Task requirements: Repeat, exactly and completely, the entries shown underneath.

━━━

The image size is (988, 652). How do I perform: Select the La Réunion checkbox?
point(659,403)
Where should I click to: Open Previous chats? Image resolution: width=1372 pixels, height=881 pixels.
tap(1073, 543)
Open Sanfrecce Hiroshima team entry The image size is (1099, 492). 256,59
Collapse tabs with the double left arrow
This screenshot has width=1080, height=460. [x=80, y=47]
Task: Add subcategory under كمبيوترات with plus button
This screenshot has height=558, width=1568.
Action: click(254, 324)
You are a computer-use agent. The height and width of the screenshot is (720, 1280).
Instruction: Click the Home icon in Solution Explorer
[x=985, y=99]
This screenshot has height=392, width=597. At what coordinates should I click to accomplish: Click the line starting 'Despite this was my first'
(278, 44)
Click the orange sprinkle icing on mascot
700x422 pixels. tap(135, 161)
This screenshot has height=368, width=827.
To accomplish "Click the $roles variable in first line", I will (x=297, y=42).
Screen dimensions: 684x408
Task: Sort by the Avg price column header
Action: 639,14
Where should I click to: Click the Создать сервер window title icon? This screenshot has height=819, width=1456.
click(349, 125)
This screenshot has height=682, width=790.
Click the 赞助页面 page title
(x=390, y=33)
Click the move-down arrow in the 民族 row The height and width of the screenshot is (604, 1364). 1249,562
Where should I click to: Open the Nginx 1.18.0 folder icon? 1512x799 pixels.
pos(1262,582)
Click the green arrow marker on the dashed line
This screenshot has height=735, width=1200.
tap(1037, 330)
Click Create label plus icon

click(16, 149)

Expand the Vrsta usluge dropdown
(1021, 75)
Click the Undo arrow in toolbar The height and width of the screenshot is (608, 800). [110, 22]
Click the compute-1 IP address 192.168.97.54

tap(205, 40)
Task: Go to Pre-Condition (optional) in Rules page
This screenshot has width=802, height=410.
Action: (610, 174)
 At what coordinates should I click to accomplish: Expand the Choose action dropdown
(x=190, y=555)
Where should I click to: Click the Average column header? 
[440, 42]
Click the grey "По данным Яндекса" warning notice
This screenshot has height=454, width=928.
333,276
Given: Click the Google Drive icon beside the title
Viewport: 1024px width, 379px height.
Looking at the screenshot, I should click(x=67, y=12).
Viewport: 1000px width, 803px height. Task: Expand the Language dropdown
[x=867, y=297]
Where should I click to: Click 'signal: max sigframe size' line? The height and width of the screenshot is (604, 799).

━━━

Exercise answer:
The image size is (988, 652). How do I perform: Select the La Réunion checkbox?
point(659,403)
Where should I click to: Open Previous chats? Image resolution: width=1372 pixels, height=881 pixels.
tap(1073, 543)
Open Sanfrecce Hiroshima team entry The image size is (1099, 492). 256,59
Collapse tabs with the double left arrow
This screenshot has width=1080, height=460. [x=80, y=47]
Task: Add subcategory under كمبيوترات with plus button
This screenshot has height=558, width=1568.
Action: click(254, 324)
You are a computer-use agent. The height and width of the screenshot is (720, 1280).
Instruction: Click the Home icon in Solution Explorer
[x=985, y=99]
This screenshot has height=392, width=597. At what coordinates should I click to accomplish: Click the line starting 'Despite this was my first'
(278, 44)
Click the orange sprinkle icing on mascot
700x422 pixels. tap(135, 161)
This screenshot has height=368, width=827.
To accomplish "Click the $roles variable in first line", I will (x=297, y=42).
Screen dimensions: 684x408
Task: Sort by the Avg price column header
Action: 639,14
Where should I click to: Click the Создать сервер window title icon? This screenshot has height=819, width=1456.
click(349, 125)
This screenshot has height=682, width=790.
Click the 赞助页面 page title
(x=390, y=33)
Click the move-down arrow in the 民族 row The height and width of the screenshot is (604, 1364). 1249,562
Where should I click to: Open the Nginx 1.18.0 folder icon? 1512x799 pixels.
pos(1262,582)
Click the green arrow marker on the dashed line
This screenshot has height=735, width=1200.
tap(1037, 330)
Click Create label plus icon

click(16, 149)

Expand the Vrsta usluge dropdown
(1021, 75)
Click the Undo arrow in toolbar The height and width of the screenshot is (608, 800). [110, 22]
Click the compute-1 IP address 192.168.97.54

tap(205, 40)
Task: Go to Pre-Condition (optional) in Rules page
This screenshot has width=802, height=410.
Action: (610, 174)
 At what coordinates should I click to accomplish: Expand the Choose action dropdown
(x=190, y=555)
Where should I click to: Click the Average column header? 
[440, 42]
Click the grey "По данным Яндекса" warning notice
This screenshot has height=454, width=928.
333,276
Given: Click the Google Drive icon beside the title
Viewport: 1024px width, 379px height.
Looking at the screenshot, I should click(x=67, y=12).
Viewport: 1000px width, 803px height. Task: Expand the Language dropdown
[x=867, y=297]
Where should I click to: Click 'signal: max sigframe size' line? The height and width of the screenshot is (604, 799).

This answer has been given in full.